Upon the anointment of Pōtatau Te Wherowhero as king in 1858, three flags were flown with the words Kīngi (king) and Niu Tireni (New Zealand).



After Tāwhiao succeeded Pōtatau, a blue and yellow flag with three star-like figures was designed to represent New Zealand’s three islands.


The white flag featured the Tainui waka (canoe), rainbow god Uenuku, Matariki (the Pleiades constellation), a cross, a crescent moon, and the sun.

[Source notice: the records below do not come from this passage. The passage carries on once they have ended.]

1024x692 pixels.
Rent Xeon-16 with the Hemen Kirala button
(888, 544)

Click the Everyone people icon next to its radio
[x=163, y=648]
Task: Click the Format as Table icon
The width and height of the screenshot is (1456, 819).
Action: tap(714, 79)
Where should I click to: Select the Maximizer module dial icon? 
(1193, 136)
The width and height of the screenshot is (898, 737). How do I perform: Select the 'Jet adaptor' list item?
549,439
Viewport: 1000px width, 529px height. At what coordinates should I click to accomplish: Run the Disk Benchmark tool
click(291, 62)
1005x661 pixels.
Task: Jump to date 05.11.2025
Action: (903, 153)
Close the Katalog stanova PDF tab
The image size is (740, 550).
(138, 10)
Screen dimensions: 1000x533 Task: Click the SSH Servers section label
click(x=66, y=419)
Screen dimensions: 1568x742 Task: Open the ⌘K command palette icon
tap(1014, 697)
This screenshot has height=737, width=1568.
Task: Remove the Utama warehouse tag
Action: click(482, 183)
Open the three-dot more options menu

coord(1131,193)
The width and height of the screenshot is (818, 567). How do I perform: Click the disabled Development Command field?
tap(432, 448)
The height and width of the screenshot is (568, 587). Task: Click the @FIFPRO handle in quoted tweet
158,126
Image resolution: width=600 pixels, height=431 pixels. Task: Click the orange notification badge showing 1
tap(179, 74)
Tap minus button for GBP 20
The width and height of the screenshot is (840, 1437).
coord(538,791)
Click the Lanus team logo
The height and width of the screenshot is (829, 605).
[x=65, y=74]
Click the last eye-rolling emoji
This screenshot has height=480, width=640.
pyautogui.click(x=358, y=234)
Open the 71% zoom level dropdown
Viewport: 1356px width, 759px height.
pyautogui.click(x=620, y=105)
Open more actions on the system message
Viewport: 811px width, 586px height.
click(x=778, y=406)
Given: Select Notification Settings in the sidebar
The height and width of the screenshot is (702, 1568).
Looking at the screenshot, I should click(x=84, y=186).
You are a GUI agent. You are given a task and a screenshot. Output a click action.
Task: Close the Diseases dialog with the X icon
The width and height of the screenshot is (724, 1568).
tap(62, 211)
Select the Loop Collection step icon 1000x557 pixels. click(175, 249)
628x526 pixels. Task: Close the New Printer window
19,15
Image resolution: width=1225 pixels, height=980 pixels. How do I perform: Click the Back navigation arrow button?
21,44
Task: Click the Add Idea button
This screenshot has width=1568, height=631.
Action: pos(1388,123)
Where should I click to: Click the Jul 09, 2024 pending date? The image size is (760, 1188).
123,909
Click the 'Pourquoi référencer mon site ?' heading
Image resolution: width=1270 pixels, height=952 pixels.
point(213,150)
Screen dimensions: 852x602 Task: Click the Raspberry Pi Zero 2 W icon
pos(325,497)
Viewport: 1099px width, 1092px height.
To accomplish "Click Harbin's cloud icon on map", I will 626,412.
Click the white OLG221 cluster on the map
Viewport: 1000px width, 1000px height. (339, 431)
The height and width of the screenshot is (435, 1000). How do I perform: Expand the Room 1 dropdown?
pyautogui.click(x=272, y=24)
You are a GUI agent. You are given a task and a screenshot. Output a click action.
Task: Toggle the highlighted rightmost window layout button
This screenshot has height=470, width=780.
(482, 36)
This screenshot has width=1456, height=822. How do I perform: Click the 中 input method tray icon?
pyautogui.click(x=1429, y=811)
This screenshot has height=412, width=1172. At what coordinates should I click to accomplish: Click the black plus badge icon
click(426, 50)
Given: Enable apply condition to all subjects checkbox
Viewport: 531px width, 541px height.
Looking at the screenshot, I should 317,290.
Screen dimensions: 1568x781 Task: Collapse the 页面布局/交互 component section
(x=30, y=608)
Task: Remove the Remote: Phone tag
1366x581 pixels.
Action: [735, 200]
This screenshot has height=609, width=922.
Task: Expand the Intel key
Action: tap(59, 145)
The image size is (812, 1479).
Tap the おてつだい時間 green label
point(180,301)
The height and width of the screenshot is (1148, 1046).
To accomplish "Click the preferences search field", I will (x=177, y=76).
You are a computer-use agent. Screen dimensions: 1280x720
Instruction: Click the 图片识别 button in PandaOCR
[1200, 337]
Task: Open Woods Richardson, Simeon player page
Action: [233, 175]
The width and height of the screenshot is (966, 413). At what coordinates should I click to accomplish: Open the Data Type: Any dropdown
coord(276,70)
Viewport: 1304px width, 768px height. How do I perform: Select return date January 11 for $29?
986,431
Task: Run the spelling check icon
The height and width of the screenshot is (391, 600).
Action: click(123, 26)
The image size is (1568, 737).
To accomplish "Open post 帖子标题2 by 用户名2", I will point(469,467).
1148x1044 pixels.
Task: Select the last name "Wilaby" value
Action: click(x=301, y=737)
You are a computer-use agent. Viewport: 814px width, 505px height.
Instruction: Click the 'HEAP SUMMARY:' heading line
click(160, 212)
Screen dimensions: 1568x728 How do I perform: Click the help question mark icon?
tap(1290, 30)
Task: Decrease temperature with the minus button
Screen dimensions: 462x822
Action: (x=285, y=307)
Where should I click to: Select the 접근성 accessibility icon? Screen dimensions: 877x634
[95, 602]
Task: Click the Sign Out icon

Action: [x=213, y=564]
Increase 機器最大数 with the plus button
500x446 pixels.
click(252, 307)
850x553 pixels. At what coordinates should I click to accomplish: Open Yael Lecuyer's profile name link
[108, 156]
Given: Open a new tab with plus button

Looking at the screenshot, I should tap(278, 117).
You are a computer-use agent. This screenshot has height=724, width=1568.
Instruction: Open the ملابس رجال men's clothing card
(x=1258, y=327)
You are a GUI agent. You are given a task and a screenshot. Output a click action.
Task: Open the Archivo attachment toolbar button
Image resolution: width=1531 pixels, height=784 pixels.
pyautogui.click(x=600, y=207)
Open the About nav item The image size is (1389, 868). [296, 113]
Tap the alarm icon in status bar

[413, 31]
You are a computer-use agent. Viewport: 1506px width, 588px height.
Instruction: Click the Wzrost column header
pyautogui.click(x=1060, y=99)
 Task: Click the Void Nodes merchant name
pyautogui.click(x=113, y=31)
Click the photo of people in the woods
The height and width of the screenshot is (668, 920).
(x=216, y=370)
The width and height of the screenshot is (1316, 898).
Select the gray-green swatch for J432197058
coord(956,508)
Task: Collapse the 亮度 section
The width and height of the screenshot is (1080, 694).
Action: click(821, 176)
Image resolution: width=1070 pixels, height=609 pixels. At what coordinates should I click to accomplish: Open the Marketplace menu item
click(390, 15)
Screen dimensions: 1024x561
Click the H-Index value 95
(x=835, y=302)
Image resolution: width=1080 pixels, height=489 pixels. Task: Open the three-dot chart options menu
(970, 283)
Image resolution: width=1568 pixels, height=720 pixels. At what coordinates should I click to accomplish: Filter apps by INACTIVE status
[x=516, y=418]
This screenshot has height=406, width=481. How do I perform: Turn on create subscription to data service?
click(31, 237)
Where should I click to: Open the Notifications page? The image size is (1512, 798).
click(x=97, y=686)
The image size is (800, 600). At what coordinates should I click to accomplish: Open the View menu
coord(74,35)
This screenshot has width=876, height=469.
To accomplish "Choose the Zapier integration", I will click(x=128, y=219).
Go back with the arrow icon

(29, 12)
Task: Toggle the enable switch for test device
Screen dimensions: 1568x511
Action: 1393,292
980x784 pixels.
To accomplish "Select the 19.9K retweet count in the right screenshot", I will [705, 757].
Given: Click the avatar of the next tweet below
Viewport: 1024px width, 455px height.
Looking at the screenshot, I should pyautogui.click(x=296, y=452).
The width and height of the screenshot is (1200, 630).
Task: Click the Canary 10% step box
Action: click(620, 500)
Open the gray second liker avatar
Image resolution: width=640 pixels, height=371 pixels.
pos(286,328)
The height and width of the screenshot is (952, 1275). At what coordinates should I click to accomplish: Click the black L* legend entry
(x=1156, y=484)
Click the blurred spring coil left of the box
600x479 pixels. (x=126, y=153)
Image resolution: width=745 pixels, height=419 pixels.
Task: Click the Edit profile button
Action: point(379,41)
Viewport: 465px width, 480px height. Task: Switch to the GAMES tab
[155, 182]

In the 21st century, the Kīngitanga flag is still used at poukai (annual visits to marae) and koroneihana (coronation) celebrations.


KOTAHITANGA FLAG


In 1893, the Kotahitanga, or Māori parliament, held its first session at Waipatu marae in Hastings.


A flag with the North and South Islands and a Māori figure on each island was flown, representing Māui, the demi-god who fished up the North Island.


TINO RANGATIRATANGA FLAG


On Waitangi Day in January 2009, Minister of Māori Affairs Pita Sharples publicly requested a Māori flag fly from the Auckland Harbour Bridge.


He believed displaying a Māori flag at national sites would improve Crown-Māori relations.

Then-Prime Minister John Key said he would fly the two flags together if a flag was agreed upon.


More than 1200 submissions were received, with 79 per cent identifying as Māori.



In the submissions, 80.1 per cent favoured the Tino Rangatiratanga flag as the preferred national Māori flag.


Feedback also suggested flying the flag on Waitangi Day and other important occasions.


The Tino Rangatiratanga flag was recognised as the preferred national Māori flag by Cabinet on December 14, 2009, complementing the New Zealand flag.


Munn says the flags give us a sense of pride and identity.


“The flags being waved this Waitangi don’t mean any harm; we protest in peace.


“It is about reclaiming space, and if you don’t like it, then move on.


“This is our whenua.”


WHITE FLAG


Tame Iti is a Tuhoe and is known for his mahi on many fronts including being an artist, an activist and an author.


This Waitangi Day will begin with a hīkoi on Monday at 7.30am from Te Tii Waitangi marae north of Paihia, where he has invited all Māori, Pākehā, and Tangata Tiriti to join him and bring a blank white canvas as a flag.





The blank white canvas represents history, from Tane’s birth and separation from his parents to the creation of a new space.


The blank white canvas allows individuals to paint a new space and tell a new story.

“A blank canvas, a new story, tangata whenua, tangata Tiriti, together united, spark your flag,” Tame Iti says.


The Tino Rangatiratanga flag will be embellished with a Samoan artistic interpretation, which will serve as a symbol of solidarity and unity with the tangata whenua during the Waitangi Festival, according to Samoan artist Mulipola, also known as the bloody Samoan.




Hero Image: The Tino Rangatiratanga flag flies during a hīkoi.